Depending on the nature of your legal matter, we do in some cases provide free consultations.

In what geographical areas do you practice?

Mr. Jones is licensed to practice in the courts of the state of Texas as well as the United States District Court for the Northern District of Texas. In addition, he has been admitted to practice pro hac vice for individual cases in places as far away as New York, California, Louisiana, Kentucky and Virginia. His primary practice area is the DFW metroplex, including Dallas, Tarrant, Collin, Denton and Rockwall counties.

How do you set fees on family law matters?

Since each family law matter is unique, fees are set on a case-by-case basis but are generally billed on an hourly basis. The amount you can expect to pay depends on a number of factors, including but not limited to the following: (1) Is your matter expected to be contested or agreed? (2) Are there minor children involved? (3) Will there be a dispute over property division, child custody arrangements, child support or other matters? We can usually provide an estimate of expected fees, though in some cases, it may be difficult to predict the total fees.

How long does it take to get a will?

In most cases, once you provide us with the necessary information for drafting your will, it can be prepared and ready for your review within just a few days.

How long does it take to set up a corporation, limited liability company or partnership?

Generally, once we obtain all the necessary information from you to set up your entity, we can have everything ready for your review and execution, and you can begin operating under your new entity within two to three days.

Do you handle criminal defense matters or file bankruptcy petitions for individuals or businesses?

No. However, we do provide creditor representation in bankruptcy matters.

Do you handle probate matters?

Yes. If you need to probate a will, we can represent you. Probate in Texas is in most cases a fairly simple, uncontested process. It involves filing a proper application to probate the will, a court appearance to have the court approve the will and appoint an administrator, followed by the filing of an inventory and appraisement of the estate's property. We also handle the mailing and publishing of required notices. Of course, not every estate or probate matter may be uncontested and there are a variety of other procedures for probating a will, or administering a decedent's estate.

What about estate matters where the deceased left no will?

This situation, referred to as an "intestate" matter, involves different procedures than administering the estate of a person who left a written will. Intestate matters, like the probating of a will, are governed by the Texas Probate Code. While administering the estate of a person who dies without a will is not as simple as that involving a written will, it is a process that we can expertly and efficiently handle for you with a minimum of effort on your part.

What is the process for getting a divorce?
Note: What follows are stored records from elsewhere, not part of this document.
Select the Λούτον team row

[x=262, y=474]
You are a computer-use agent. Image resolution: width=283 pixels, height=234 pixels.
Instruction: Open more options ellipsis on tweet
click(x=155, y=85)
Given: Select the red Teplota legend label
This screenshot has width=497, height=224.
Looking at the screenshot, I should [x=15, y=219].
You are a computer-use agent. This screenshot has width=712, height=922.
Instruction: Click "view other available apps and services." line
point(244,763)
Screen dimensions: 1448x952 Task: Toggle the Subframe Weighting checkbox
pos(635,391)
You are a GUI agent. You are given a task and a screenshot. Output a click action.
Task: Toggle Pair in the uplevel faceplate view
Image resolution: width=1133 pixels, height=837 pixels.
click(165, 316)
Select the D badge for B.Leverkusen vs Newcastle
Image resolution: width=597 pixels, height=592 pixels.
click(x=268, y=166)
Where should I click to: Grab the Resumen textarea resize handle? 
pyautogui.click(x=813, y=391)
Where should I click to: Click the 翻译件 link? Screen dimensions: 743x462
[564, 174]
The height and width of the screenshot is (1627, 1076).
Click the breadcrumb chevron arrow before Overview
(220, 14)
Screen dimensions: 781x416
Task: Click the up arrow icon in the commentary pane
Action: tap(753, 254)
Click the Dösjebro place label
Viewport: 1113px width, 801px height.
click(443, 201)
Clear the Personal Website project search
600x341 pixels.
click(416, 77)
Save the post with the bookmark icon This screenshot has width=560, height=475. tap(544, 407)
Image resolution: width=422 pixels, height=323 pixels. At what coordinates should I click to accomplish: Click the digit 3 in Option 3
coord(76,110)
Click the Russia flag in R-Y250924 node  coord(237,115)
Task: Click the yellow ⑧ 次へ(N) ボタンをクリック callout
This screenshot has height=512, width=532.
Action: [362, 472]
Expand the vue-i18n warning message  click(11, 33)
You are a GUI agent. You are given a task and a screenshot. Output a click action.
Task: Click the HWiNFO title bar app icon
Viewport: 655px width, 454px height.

In general, the process involves (1) filing a petition for divorce; (2) serving the legal papers on the other spouse (unless the spouse agrees to sign a waiver of service); (3) waiting 60 days before you can actually be divorced; and (4) either reaching an agreement with your spouse on property, child custody, and child support issues or proceeding with a trial on those issues. If you need temporary orders from the court to govern these issues pending final trial or a final agreement, then you will need either to agree with your spouse on the terms of those temporary orders, or ask the court to enter orders after a temporary orders hearing. After that, if you reach an agreement with your spouse on the final divorce terms (custody, support, property issues, etc.), an agreed decree of divorce is drafted, approved by the parties and their attorneys and submitted to the court after a brief hearing. If you cannot reach an agreement with your spouse on the final decree provisions, there may be a substantial delay before your case is called for trial. Depending on the county and the nature of the disputed issues, the time from filing to trial can range from several months to a year.

Do you accept credit cards for payment of fees?

Yes, we can accept payment on VISA, Mastercard, and American Express.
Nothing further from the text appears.